Making the most of this powerful MapReduce platform means mastering a vibrant ecosystem of quickly evolving code
18 essential Hadoop tools for crunching big data
Hadoop has grown to stand for so much more than a smallish stack of code for spreading work to a group of computers. This core proved to be so useful that a large collection of projects now orbits around it. Some offer data housekeeping, others monitor progress, and some deliver sophisticated data storage.
The Hadoop community is fast evolving to include businesses that offer support, rent time on managed clusters, build sophisticated enhancements to the open source core, or add their own tools to the mix.
Here is a look at the most prominent pieces of today’s Hadoop ecosystem. What appears here is a foundation of tools and code that runs together under the collective heading "Hadoop."
While many refer to the entire constellation of map and reduce tools as Hadoop, there's still one small pile of code at the center known as Hadoop. The Java-based code synchronizes worker nodes in executing a function on data stored locally. Results from these worker nodes are aggregated and reported. The first step is known as "map"; the second, "reduce."
Hadoop offers a thin abstraction over local data storage and synchronization, allowing programmers to concentrate on writing code for analyzing the data. Hadoop handles the rest. The job is split up and scheduled by Hadoop.
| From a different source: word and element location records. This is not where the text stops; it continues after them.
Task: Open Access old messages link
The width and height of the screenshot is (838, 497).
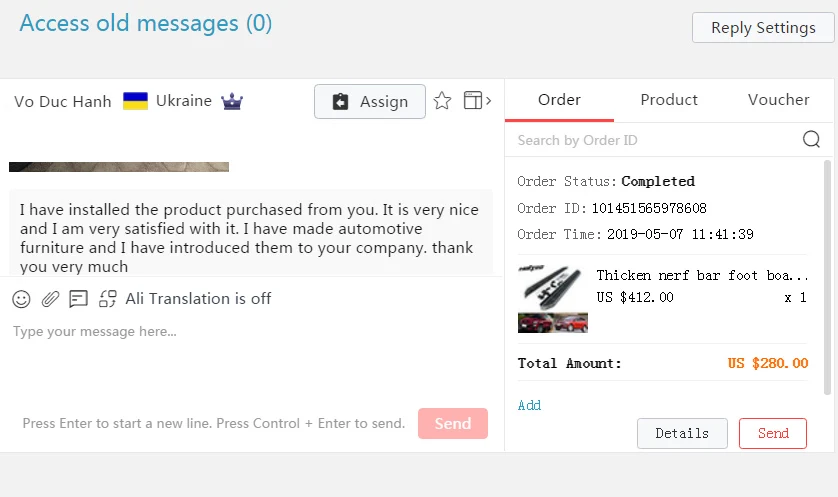Action: tap(146, 24)
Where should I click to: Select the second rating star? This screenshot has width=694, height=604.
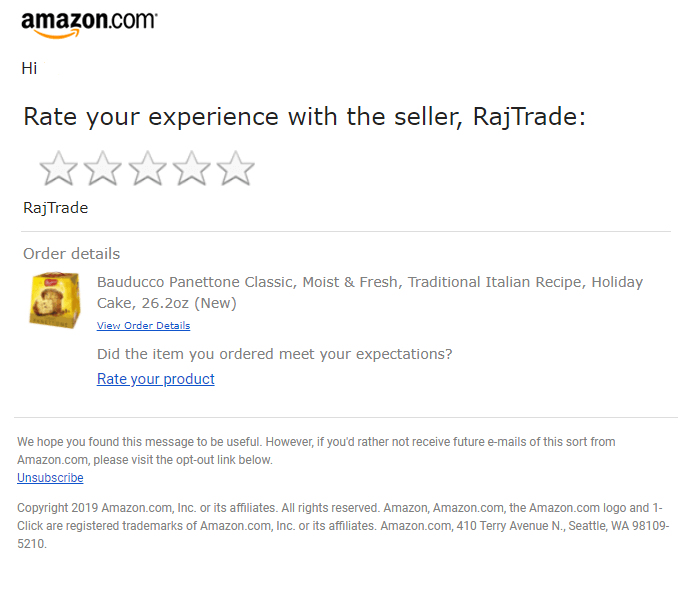102,169
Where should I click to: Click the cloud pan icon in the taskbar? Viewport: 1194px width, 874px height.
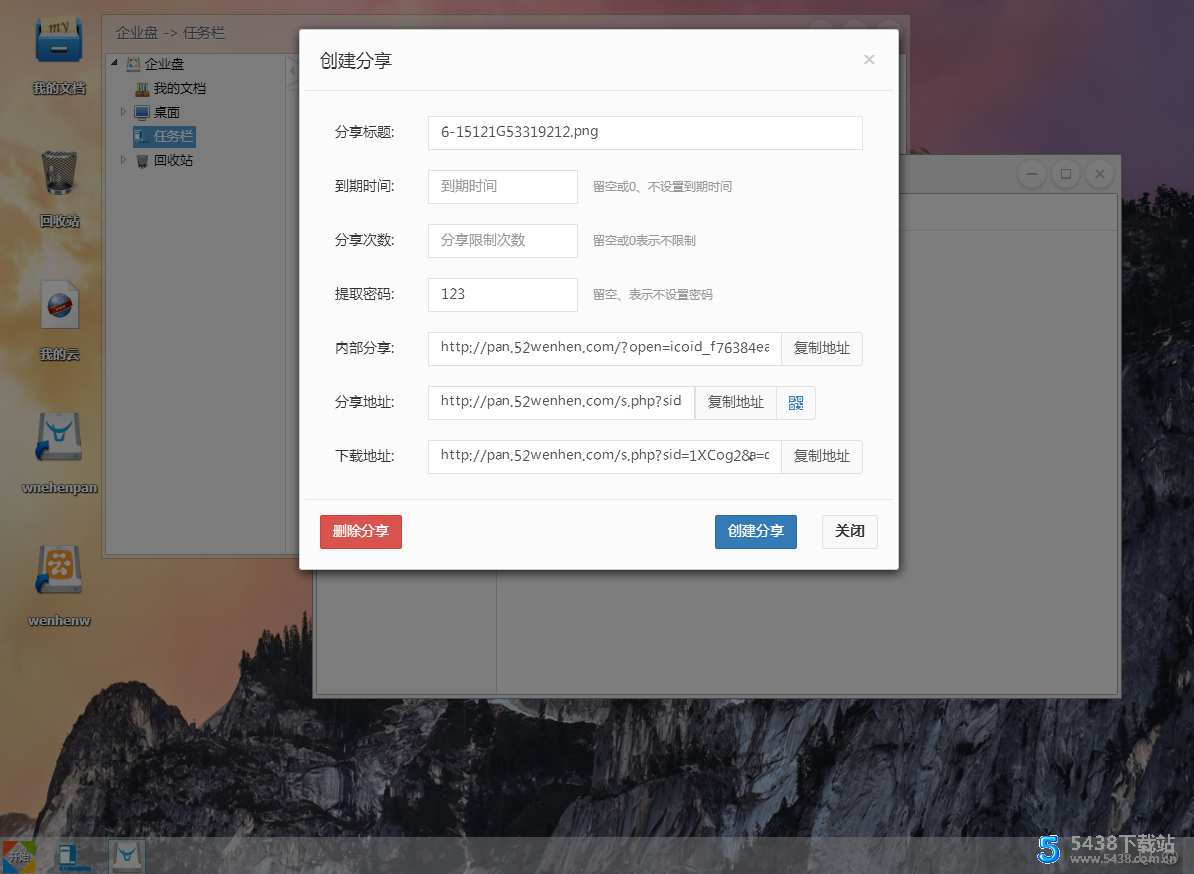[x=126, y=855]
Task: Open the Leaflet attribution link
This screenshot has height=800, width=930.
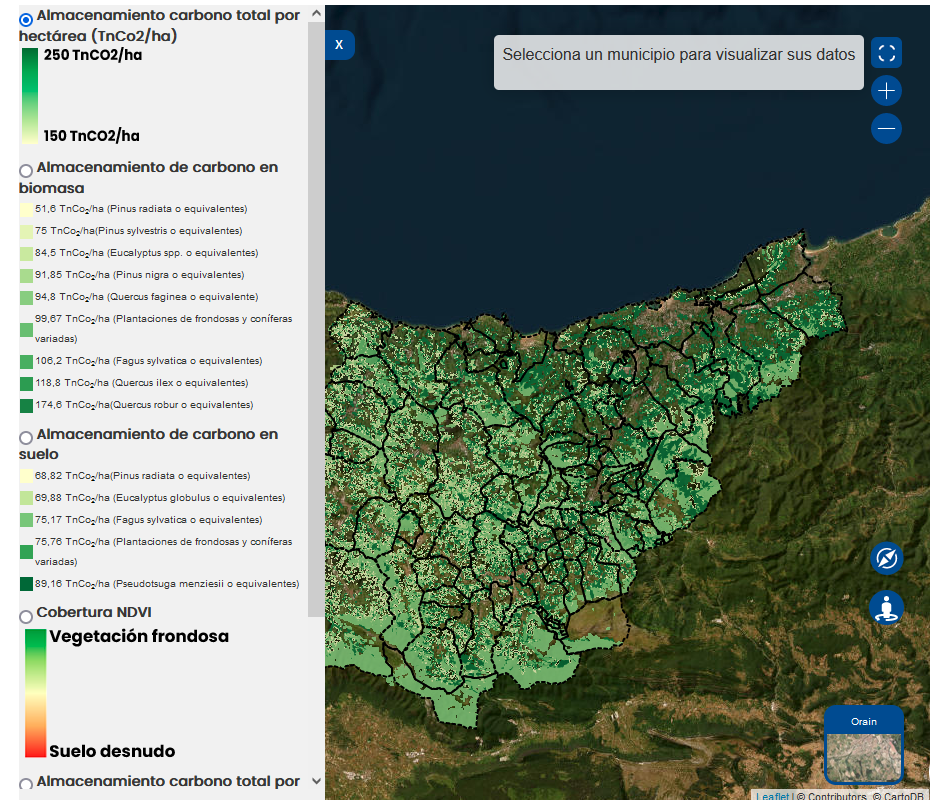Action: pos(771,796)
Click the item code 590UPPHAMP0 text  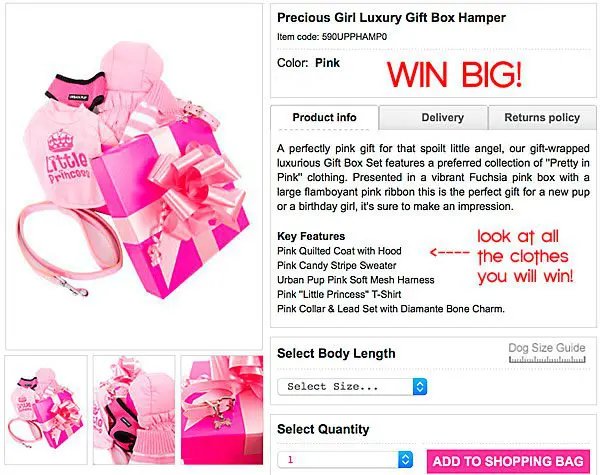coord(354,37)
Errors or failures are expected, and Hadoop is designed to work around faults by individual machines.
Setting up a Hadoop cluster involves plenty of repetitive work. Ambari offers a Web-based GUI with wizard scripts for setting up clusters with most of the standard components. Once you get Ambari up and running, it will help you provision, manage, and monitor a cluster of Hadoop jobs. The image at left shows one of the screens after starting up a cluster.
Ambari is an incubator project at Apache and is supported by Hortonworks. The code is available at http://incubator.apache.org/ambari/.
HDFS (Hadoop Distributed File System)
The Hadoop Distributed File System offers a basic framework for splitting up data collections between multiple nodes while using replication to recover from node failure. The large files are broken into blocks, and several nodes may hold all of the blocks from a file. The image from the Apache documentation at left shows how blocks are distributed across multiple nodes.
The file system is designed to mix fault tolerance with high throughput. The blocks are loaded to maintain steady streaming and are not usually cached to minimize latency. The default model imagines long jobs processing lots of locally stored data. This fits the project's motto that “moving computation is cheaper than moving data.”
The HDFS is also distributed under the Apache license from http://hadoop.apache.org/.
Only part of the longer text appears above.